Over the years newspapers in New York State have reported on the state's practice of charging motorists for repairs to guardrails. The stories follow a pattern: There is a one-car accident that results in damage to a guardrail along a state highway. The driver files a police report. Months later, the driver receives a bill from the Department of Transportation for the cost of repairing the guardrail.
In one woman's case from 2010, the damage to the guardrail was minimal. One bolt, she said. The state billed her $664.57. (Fully two-thirds was for labor.) The article discussing her experience noted that the practice is big business for the state. In 2008, the state received $12.3 million from motorists and insurers as payment for damaged guardrails, road signs, bridges and other roadside property owned by the state.
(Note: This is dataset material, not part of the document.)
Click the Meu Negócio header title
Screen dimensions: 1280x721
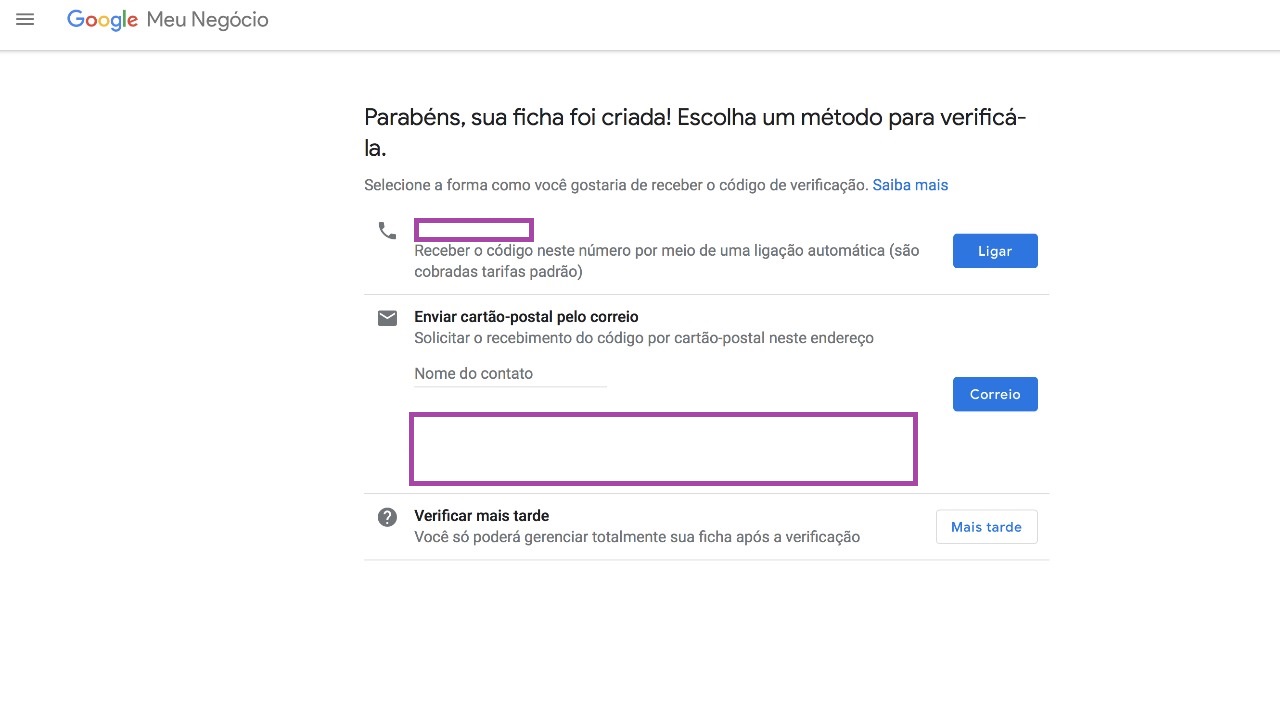[x=207, y=20]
Almost three-quarters of the total was for guardrail repairs.
It was odd that a day or two after coming across these articles about New York we came across another about a lawsuit in Indiana over the same practice. A trucking company recently sued the state over a bill for repairing damage to the guardrail and pavement caused by a fatal crash involving one of the company's trucks. The total was more than the New York woman's; the state wants $60,000 from the trucking company.
The company argues that the state is charging for services that taxes have already paid for. As one of the company's attorneys wrote, "[T]axpayers should not be asked to fund the same government functions twice." And even though the trucking company is not based in Indiana, it pays taxes for the privilege of doing business there. The company points out, too, that repairs to that stretch of road were already scheduled before the accident happened.
The state counters that the payment is for damage caused by negligence, not routine repairs. The state just wants to be reimbursed for damages above and beyond normal wear and tear.
The trial court found for the state. The company has appealed that decision. And, in the meantime, the state has ramped up its efforts to collect similar payments from motorists across the state.
Is the court right? If Joe hits Fran's fence with his car, Fran has the right to ask Joe to pay for repairs, doesn't she? But Joe isn't paying Fran for regular maintenance. What do you think?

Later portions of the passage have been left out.